US20210280958A1

US20210280958A1 - Antennas in thin devices

Info

Publication number: US20210280958A1
Application number: US16/481,498
Authority: US
Inventors: Kuan-Jung Hung; Chih-Hung Chien; Min-Hsu Chuang
Original assignee: Hewlett Packard Development Co LP
Current assignee: Hewlett Packard Development Co LP
Priority date: 2017-07-13
Filing date: 2017-07-13
Publication date: 2021-09-09
Also published as: WO2019013803A1; US11296399B2; CN110235303A; EP3560031B1; EP3560031A4; EP3560031A1

Abstract

A computer device including integrated communications antennas is disclosed. In the computer device, a first antenna is disposed above a display panel in a hinge-up portion of the laptop computer, and a second antenna is disposed below the display panel. A signal divider circuit is coupled to a radio module, wherein the signal divider circuit is configured to send a first frequency range to the first antenna via a flat printed circuit radio frequency (FPC RF) cable, and a second frequency range to the second antenna.

Description

BACKGROUND

Laptop computers are designed to place components in optimum locations. For example, antennas placed above the top of a display panel, in the upper case, or hinge-up portion, may provide the best communication signals. These antennas may be connected to circuitry through a coaxial cable leading from the lower case, behind the display panel. However, laptops are being developed and sold that have very thin hinge-up portions. As the hinge-up portion has become progressively thinner, the coaxial cables are too thick to be used behind the display panel.

DESCRIPTION OF THE DRAWINGS

Certain examples are described in the following detailed description and in reference to the drawings, in which:

FIG. 1 is a drawing of an example of a computing device with communications antennas positioned above and below a display panel in a hinge-up portion of the computing device;

FIG. 2 is a drawing of an example of a hinge-up portion of a computing device showing an example of separate feeds to different antennas;

FIG. 3 is a drawing of an example of a hinge-up portion of a computing device showing an example of a single feed divided to feed separate antennas;

FIG. 4 is a process flow diagram of an example of a method for feeding separate antennas from a single feed; and

FIG. 5 is a block diagram of an example of components that may be present in a computing device for feeding separate antennas from a single feed.

> Rows
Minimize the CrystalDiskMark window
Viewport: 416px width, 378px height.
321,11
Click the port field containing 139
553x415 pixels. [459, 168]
---
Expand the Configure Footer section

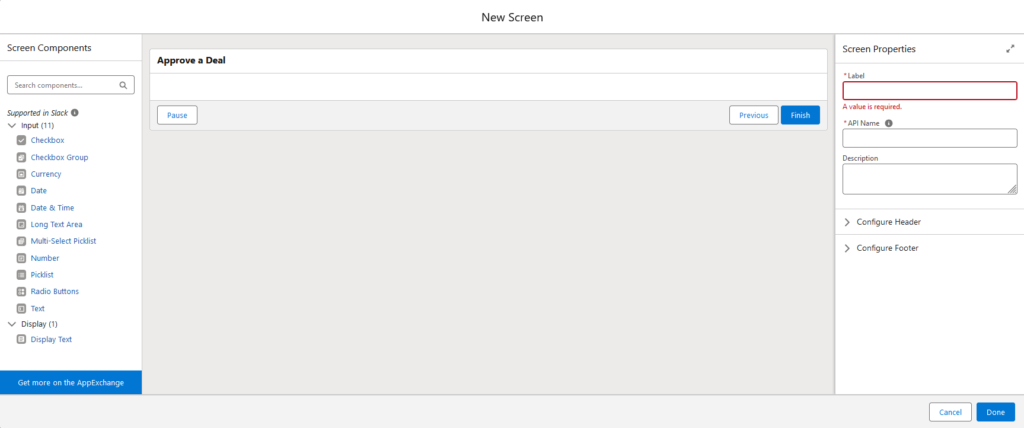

> Exercises
[a] In the antenna patent text, who is the original assignee?
[b] Return the antenna patent text between "FIG. 3 is a" and "a single feed.", inclusive.
[c] Which publication numbers does the antenna patent text give under "Also published as"?
The material here is separate from the antenna patent text.

> Outputs in order
[a] Hewlett Packard Development Co LP

[b]
FIG. 3 is a drawing of an example of a hinge-up portion of a computing device showing an example of a single feed divided to feed separate antennas;

FIG. 4 is a process flow diagram of an example of a method for feeding separate antennas from a single feed; and

FIG. 5 is a block diagram of an example of components that may be present in a computing device for feeding separate antennas from a single feed.

[c] WO2019013803A1; US11296399B2; CN110235303A; EP3560031B1; EP3560031A4; EP3560031A1